Eventually however, the conversation inched its way back toward the topic at hand. Leaning on his democratic credentials, Pashinyan styled himself as a proponent of the novel idea that “any solution must be acceptable for the people of Karabakh, Armenia and Azerbaijan.”
The moderator seized on Pashinyan’s unexpected overture to finally reign in the speakers. “As a political scientist, I always want to get on to the solution,” Wallander joked, “I feel like historians help us understand [the context] but don’t always help us understand how to move forward.”
While both Pashinyan and Aliyev publicly reiterated their countries’ commitment to the peace process, neither deviated from their respective governments’ long-established official stances on the matter. Responding to an audience question about bringing the matter to international arbitration, Aliyev reiterated that “Azerbaijan still has hope that, through negotiations, we will regain full territorial integrity.” Pashinyan, in turn, echoed his predecessors by challenging the oft-repeated Azerbaijani talking point on territorial integrity. “If that were the case, Azerbaijan also violated the principle of territorial integrity when it separated from the Soviet Union,” he replied.

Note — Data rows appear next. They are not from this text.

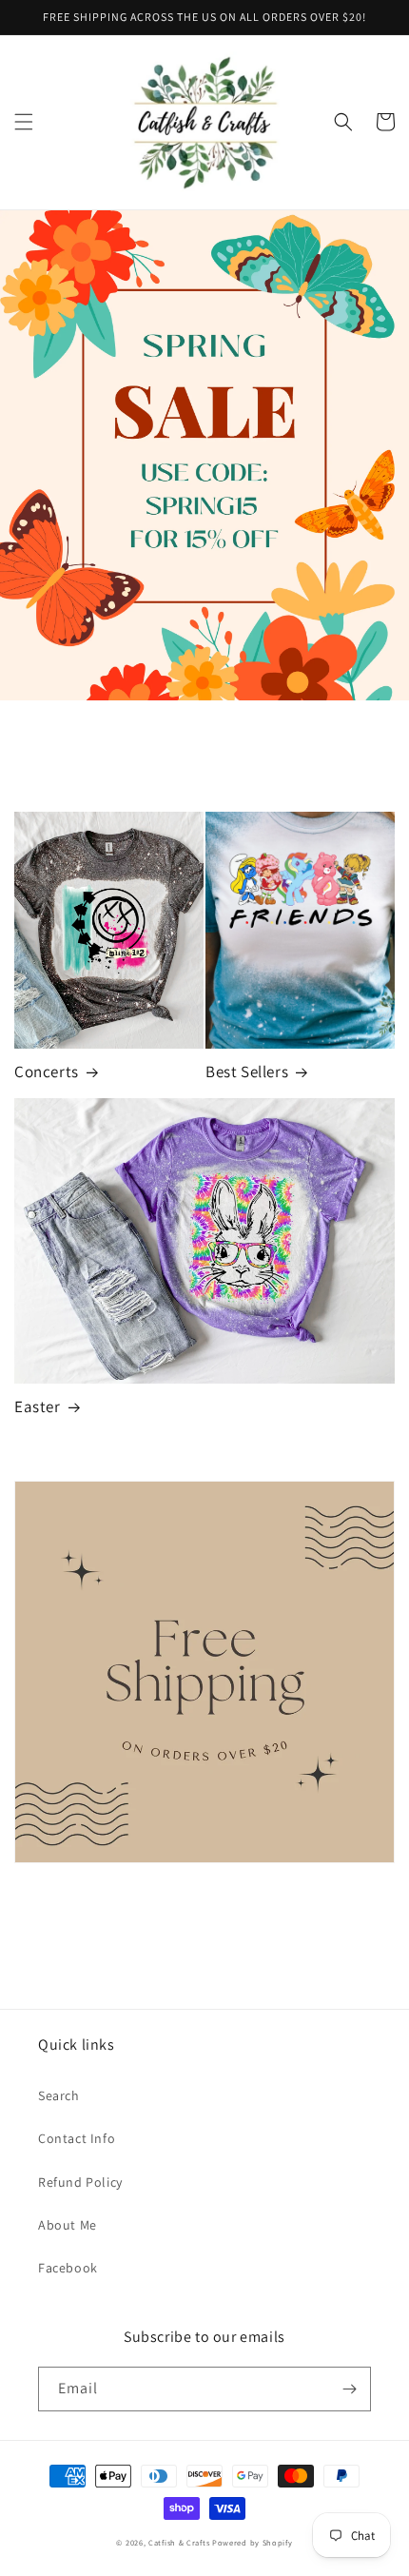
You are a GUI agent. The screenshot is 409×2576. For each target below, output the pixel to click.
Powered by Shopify (252, 2542)
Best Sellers (246, 1071)
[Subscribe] (349, 2389)
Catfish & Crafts (178, 2542)
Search (59, 2095)
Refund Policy (80, 2182)
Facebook (68, 2267)
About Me (67, 2224)
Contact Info (76, 2138)
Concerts (46, 1071)
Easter (37, 1406)
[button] (24, 122)
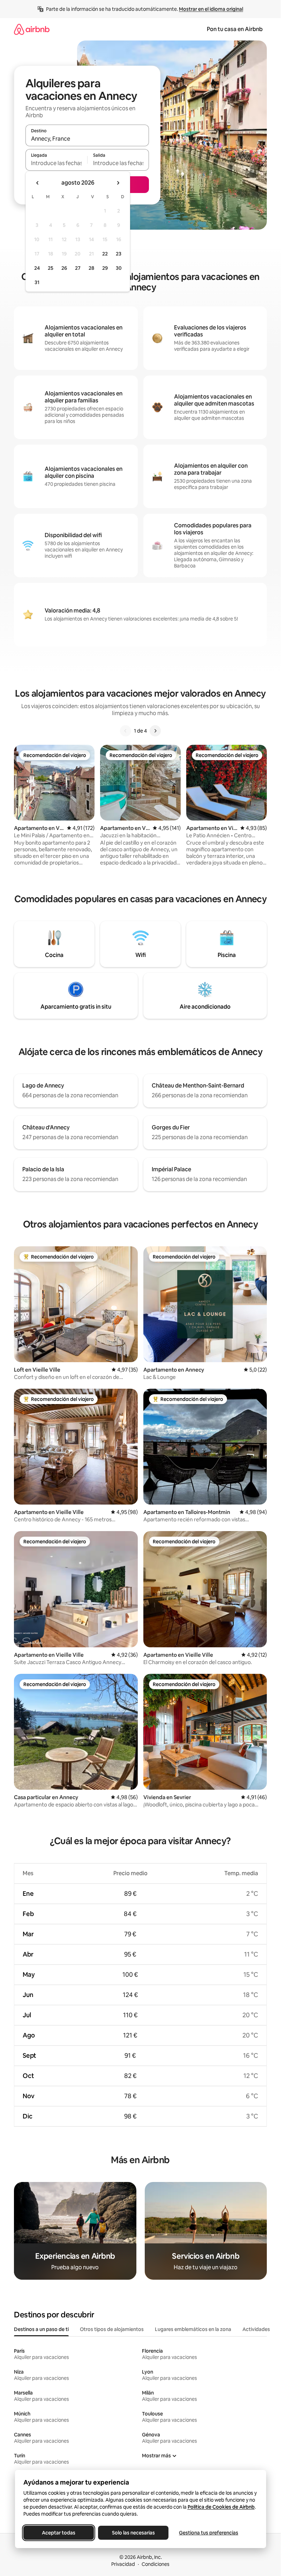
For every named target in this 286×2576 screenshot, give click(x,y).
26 (64, 268)
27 (78, 268)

Though the conversation seemed largely unproductive, the mood remained relatively cordial throughout the 45-minute session. At times, the two leaders even managed to find common ground. Both agreed on the need to de-escalate tensions and supported the idea of using social media to connect their citizens. A recent exchange of journalists between the two countries was the result, according to Aliyev, of “a decision between two leaders to try and find any opportunity to reach a peaceful settlement.” In a rare instance of public outreach, Pashinyan even credited Aliyev for his part in inaugurating a system of direct dialogue between the two governments following a meeting between the two leaders on the sidelines of the 2018 CIS conference in Dushanbe.
Munich Security Conference chairman Wolfgang Ischinger later described the encounter as “a remarkable accomplishment.” Despite the lack of substantial outcomes, the veteran diplomat mentioned that the very fact that the two leaders agreed to talk in public was in itself deserving of “applause because it takes some courage.”